French court official, naturalist and Masonic historian (1759–1827)

Claude-Antoine Thory (26 May 1759 – 22 October 1827) was a French court official, naturalist, collector and historian of Free-Masonry in France. Active in Parisian Free-Masonry from the 1780s into the nineteenth century, he became closely associated with the lodge Saint-Alexandre d'Écosse, the Mère Loge Écossaise de France and the Rite Écossais Philosophique.

Thory is particularly known for two early works of Masonic historiography: Annales originis magni Galliarum O. : ou Histoire de la fondation du Grand Orient de France, published in 1812, and the two-volume Acta Latomorum, published in 1815. His writings drew on printed works, lodge records, correspondence and private Masonic collections, some of which were subsequently dispersed.
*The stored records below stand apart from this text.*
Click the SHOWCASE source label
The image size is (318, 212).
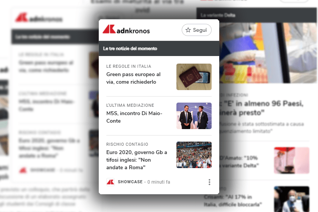(130, 182)
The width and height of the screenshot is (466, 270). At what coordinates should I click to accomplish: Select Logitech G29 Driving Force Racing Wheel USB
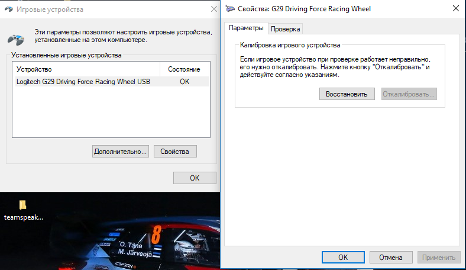click(x=83, y=82)
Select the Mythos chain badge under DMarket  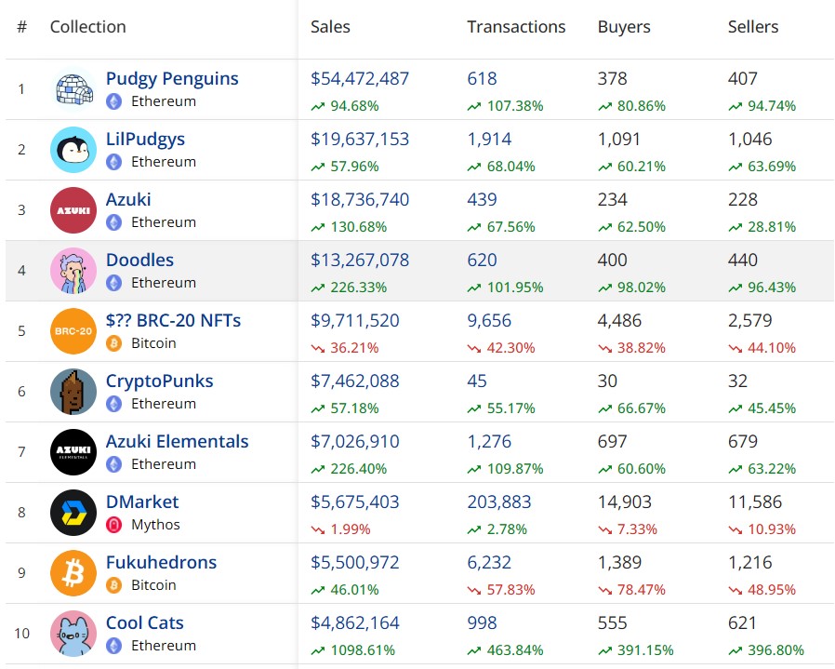[114, 525]
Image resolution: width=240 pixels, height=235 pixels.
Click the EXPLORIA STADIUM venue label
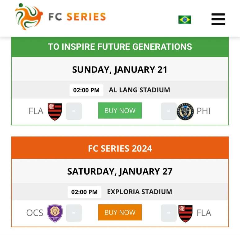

Outside Free-Masonry, Thory was a recognised amateur botanist specialising in roses. He wrote the botanical text accompanying Pierre-Joseph Redouté's celebrated three-volume Les Roses, published between 1817 and 1824, and produced several independent botanical works on the genus Rosa.

==Early life and legal career==

Claude-Antoine Thory was born in Paris on 26 May 1759 and was baptised on 28 May. His date of birth is established by archival research based on documentation produced when he entered the judicial administration of the Châtelet.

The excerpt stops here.